The concluding sentance bears no relation to the previous examples. What new vistas of choice and opportunity does unemployment comp give you? None. Its just a stop-gap until you go find a job. The crucial fact here is that none of the tasks being performed by the federal government mentioned here exclusively require the federal government to get them done. They don't require the federal governments heft to get them done. Education used to be provided locally, by private funds and by charities and religious groups. Student loans, bursaries and scholarships have always been provided by civil society groups, banks and charities. Unemployment compensation is a luxury- nobody really needs to pay this out at all. Just go get a job.

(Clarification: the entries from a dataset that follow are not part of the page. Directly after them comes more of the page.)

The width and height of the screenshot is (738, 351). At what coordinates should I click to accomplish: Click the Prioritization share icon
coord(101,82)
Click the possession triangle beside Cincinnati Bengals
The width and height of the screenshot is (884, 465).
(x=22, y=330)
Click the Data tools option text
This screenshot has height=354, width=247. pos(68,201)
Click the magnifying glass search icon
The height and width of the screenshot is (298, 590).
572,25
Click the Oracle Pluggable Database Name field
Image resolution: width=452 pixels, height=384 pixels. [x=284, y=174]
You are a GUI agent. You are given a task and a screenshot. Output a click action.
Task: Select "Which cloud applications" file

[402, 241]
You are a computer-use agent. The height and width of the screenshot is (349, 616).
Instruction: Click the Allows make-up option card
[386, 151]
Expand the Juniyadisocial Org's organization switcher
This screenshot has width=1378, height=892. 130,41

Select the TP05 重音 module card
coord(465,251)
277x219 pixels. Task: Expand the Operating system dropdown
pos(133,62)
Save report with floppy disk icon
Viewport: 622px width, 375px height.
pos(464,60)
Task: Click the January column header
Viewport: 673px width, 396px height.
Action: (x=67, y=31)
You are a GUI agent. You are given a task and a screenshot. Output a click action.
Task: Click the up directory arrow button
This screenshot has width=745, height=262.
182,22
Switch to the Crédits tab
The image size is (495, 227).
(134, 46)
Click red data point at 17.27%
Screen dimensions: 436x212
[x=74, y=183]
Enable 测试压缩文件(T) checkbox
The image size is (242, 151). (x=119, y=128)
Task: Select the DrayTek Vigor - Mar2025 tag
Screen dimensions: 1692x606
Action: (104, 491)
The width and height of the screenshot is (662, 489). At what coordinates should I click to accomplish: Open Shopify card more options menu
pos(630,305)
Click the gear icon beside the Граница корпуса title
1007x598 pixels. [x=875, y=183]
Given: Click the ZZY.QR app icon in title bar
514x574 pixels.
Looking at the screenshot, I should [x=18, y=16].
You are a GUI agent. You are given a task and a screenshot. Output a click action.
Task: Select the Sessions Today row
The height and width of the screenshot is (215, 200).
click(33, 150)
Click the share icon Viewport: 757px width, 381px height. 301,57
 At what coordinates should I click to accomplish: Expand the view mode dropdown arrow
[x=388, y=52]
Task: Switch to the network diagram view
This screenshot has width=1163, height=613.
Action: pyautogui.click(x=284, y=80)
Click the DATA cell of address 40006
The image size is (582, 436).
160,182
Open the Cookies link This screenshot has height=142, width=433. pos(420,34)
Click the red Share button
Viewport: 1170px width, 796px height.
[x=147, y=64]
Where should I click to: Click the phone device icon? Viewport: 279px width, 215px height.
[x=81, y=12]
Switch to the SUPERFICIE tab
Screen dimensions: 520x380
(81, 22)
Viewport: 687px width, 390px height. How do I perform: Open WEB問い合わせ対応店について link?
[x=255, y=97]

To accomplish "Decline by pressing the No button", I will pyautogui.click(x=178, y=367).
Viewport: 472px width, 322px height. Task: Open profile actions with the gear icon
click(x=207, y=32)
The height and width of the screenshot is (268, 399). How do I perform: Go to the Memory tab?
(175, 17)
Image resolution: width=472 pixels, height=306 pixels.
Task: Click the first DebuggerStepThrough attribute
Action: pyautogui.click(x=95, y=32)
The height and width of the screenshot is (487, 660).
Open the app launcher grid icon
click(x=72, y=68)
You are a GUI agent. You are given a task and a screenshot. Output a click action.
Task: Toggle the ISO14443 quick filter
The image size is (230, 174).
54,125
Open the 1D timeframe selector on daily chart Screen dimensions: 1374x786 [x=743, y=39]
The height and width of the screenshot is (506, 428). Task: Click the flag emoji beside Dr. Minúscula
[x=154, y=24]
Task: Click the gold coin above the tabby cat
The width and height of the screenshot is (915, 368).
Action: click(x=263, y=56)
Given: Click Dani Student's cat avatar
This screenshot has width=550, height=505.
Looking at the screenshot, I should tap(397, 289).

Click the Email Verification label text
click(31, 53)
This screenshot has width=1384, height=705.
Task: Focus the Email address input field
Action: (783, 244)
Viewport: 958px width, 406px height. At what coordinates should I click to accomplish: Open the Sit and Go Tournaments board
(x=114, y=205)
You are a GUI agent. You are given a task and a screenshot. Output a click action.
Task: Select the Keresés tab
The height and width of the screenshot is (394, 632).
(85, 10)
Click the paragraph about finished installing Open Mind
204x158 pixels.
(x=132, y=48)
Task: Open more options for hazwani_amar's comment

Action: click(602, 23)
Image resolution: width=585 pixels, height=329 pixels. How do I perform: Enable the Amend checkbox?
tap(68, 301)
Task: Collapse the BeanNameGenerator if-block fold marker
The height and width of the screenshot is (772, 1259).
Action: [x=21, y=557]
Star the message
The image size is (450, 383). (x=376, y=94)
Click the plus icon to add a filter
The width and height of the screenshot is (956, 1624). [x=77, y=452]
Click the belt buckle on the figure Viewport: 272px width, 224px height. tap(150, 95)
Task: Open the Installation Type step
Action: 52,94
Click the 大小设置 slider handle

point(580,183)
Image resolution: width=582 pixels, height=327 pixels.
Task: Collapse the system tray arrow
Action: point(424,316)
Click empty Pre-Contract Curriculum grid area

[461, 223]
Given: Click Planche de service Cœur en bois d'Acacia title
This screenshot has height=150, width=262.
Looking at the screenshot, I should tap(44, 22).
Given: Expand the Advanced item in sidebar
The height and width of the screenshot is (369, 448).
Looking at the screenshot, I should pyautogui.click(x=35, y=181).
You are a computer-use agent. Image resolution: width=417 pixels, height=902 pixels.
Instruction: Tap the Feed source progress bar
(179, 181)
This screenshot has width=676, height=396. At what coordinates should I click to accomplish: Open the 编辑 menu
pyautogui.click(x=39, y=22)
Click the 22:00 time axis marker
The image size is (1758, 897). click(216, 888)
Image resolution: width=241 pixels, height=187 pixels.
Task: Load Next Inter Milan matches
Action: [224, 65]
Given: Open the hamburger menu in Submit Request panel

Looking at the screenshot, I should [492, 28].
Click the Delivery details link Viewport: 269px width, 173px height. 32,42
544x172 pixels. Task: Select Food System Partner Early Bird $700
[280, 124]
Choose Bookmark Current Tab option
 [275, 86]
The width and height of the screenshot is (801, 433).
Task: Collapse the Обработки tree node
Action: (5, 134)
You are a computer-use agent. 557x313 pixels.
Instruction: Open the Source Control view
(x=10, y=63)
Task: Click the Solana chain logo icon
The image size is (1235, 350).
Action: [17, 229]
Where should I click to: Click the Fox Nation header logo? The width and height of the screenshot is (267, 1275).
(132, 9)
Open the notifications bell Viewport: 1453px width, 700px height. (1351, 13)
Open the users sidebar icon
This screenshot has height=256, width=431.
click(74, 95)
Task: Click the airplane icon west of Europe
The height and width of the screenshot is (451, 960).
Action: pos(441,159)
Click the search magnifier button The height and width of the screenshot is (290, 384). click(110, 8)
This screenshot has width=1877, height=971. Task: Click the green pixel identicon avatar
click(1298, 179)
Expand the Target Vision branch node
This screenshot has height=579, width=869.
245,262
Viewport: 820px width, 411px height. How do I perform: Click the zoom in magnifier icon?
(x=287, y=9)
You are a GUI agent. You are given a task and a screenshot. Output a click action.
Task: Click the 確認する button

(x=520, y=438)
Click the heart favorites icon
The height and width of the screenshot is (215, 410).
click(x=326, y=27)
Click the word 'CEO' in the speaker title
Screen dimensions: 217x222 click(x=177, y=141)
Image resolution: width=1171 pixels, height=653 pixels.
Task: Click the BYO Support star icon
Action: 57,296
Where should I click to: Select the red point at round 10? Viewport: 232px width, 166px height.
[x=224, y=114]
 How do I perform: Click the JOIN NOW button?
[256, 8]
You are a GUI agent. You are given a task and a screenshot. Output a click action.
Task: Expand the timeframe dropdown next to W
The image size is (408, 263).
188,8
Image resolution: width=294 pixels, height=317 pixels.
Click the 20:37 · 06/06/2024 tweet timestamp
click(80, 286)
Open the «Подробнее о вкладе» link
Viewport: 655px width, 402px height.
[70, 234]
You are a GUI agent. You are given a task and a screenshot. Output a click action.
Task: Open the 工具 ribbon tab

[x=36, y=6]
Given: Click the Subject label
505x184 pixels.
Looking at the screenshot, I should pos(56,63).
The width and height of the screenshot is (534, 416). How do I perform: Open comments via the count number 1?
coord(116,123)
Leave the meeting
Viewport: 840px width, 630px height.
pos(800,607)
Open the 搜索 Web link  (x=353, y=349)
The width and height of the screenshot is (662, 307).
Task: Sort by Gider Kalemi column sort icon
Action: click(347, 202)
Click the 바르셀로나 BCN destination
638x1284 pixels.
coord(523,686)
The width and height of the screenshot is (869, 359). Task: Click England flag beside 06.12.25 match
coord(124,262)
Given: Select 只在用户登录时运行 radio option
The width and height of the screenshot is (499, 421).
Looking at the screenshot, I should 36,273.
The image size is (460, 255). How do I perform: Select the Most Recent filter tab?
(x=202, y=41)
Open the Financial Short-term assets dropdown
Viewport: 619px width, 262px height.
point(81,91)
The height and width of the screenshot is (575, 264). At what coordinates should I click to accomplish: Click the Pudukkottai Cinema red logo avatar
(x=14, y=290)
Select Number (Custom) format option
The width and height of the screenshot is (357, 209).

'Using government' is not necessary- its just a bad habit copied from statists and communists.

'Yet supporters of the option and the Obama administration have made unforced errors of their own that led us to Tuesday's votes.

The public option is a means to an end, not simply the symbol it has become in some progressive circles. From the beginning, the public option should have been seen as part of a larger effort to make insurance affordable. This means that its promoters need to worry more than they have so far about subsidies for the uninsured. If this bill does not help make insurance affordable for middle-income families, it will be a failure.'

Dionne finally puts his own policy preference squarely on the table. The purpose of health care reform is to make insurance affordable. That means that all other considerations are subsidiary to that goal. And he doesn't mean just affordable to the poorest people, but middle-income families. I'm guessing that that policy would be startlingly unpopular with the American public. The Congressional Democrats and Obama have only kept the public vaguely on board with their stated policies because they insist they will be CHEAPER in taxation terms than the current situation, not MORE EXPENSIVE. Higher taxes to pay for expensive health-care for low and middle income people gets virtually no support when polled. There is no free stuff. 'Affordable' health insurance to low and middle income families means higher taxes for middle income and high income families.

See, when you get down to the nitty gritty, to the details and away from the airy fairy promises of ice cream and cake for everybody forever, nothing validates the Democrat assertions on health reform.

'As for the Obama administration, it's been too ready to hint that it would throw the option overboard. Its highly public unfaithfulness to the view it purported to hold simultaneously enraged progressives and weakened its own bargaining position.'

That is entirely beside the policy point.

'And one more pragmatic consideration: Americans wonder if all this noise around health care will do anything to change their lives. By offering a genuinely new insurance product of its own, the government would be acting as an innovator, a prod for change and, to borrow a phrase, an insurer we could believe in. As Max Baucus has taught us, there's a lot to like about that.'

A genuinely new insurance product? They are going to cover diseases nobody else thought of? Provide access to equipment nobody else does? Get you in to see doctors no one else gets to see? This is semantic bollocks. The insurance would be the same ol' insurance everybody offers- just organised by the government bureaucrats you may remember from such previous hits as the IRS and the DMV. 'An insurer we could believe in'? Government bureacracy as receptacle for religious fervour? What a weirdo.

Quick question in closing- why interpolate all that stuff about tactical commentary and process detail into an article trying to argue the substantive policy justifications? Its just annoying.

How would I grade this effort? D-

What was the best thing about it? It does adduce actual evidence towards its assertions.

What was the worst thing about it? Does not manage to supply even close to a legitimate justification why the federal government of the United States should provide a health insurance plan to citizens.